«Il silenzio non è mai consenso»: così il Gip rinvia a giudizio un uomo accusato di aver stuprato una 27enne con fragilità psichiche

I fatti risalgono al maggio 2019. La procura aveva chiesto l’archiviazione

Per l’imputabilità in un caso di violenza sessuale non è necessario che la presunta vittima abbia espresso esplicito dissenso. Lo ha deciso il giudice per le indagini preliminari di Milano, che ha ordinato l’imputazione coatta nei confronti di un uomo di 32 anni accusato di aver stuprato una ragazza di 27 anni con fragilità psichiche che nel frattempo si è tolta la vita. I fatti risalgono al maggio 2019. La 27enne aveva trascorso una serata sui Navigli con un’altra donna a cui era legata sentimentalmente.

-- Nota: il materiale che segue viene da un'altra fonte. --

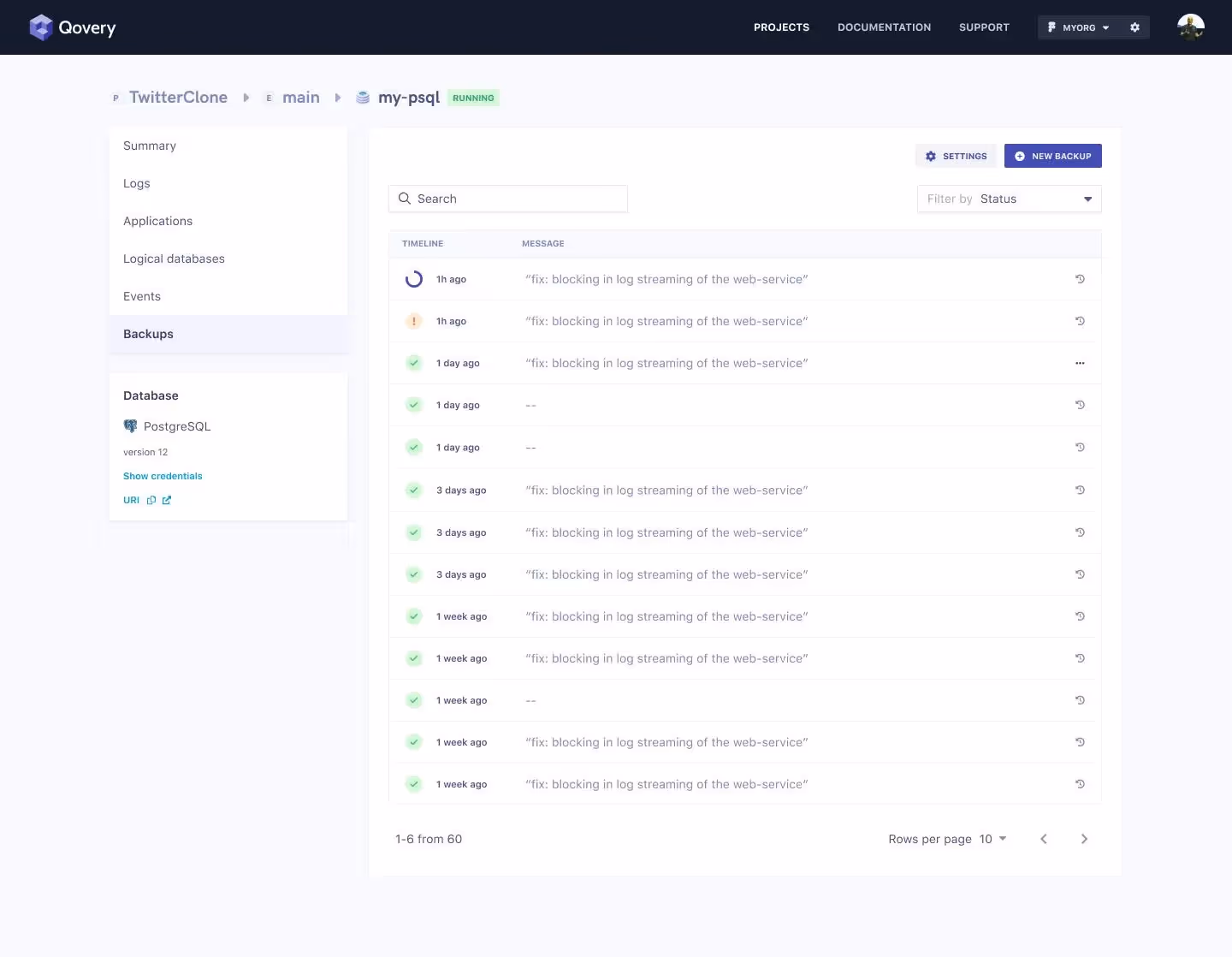Click the NEW BACKUP button
Image resolution: width=1232 pixels, height=957 pixels.
pos(1052,156)
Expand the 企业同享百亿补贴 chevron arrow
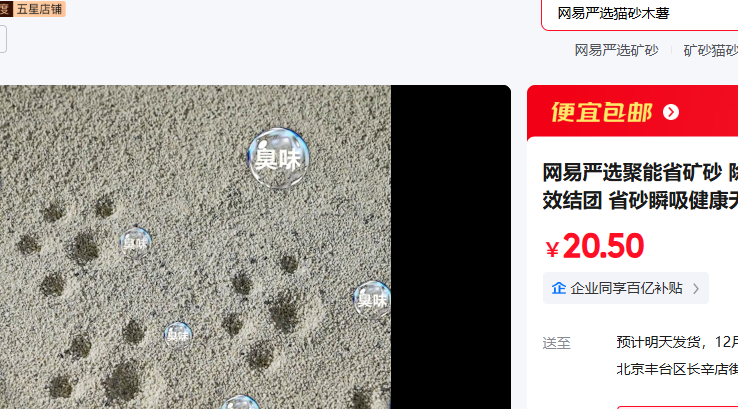The image size is (738, 409). (x=696, y=288)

Non aveva trovato un mezzo pubblico per tornare a casa e allora aveva accettato il passaggio di un ragazzo napoletano alla guida di un furgone che portava cibo in città. «Lui mi disse “ti accompagno a casa, una ragazza come te non può stare per strada”. E io mi fidai», ha raccontato lei a verbale. L’uomo parcheggiò sotto casa sua e la trascinò dentro. Nell’occasione «smisi di parlare, mi chiusi a riccio e gli diedi la schiena», scappando solo dopo che l’uomo si era addormentato. Il pubblico ministero ha chiesto l’archiviazione perché ad avviso dell’accusa c’era la possibilità che il 32enne avesse «frainteso il silenzio della ragazza per l’ora tarda e la stanchezza». Il gip ha ribattuto che «non esiste alcun indice normativo che possa porre a carico del soggetto passivo un onere, neppure implicito, di espressione del dissenso alla intromissione di terzi nella sfera di intimità sessuale». Concludendo che invece «si deve presumere tale dissenso laddove non esistano indici chiari e univoci volti a dimostrare l’esistenza di un (sia pur tacito ma in ogni caso inequivoco) consenso».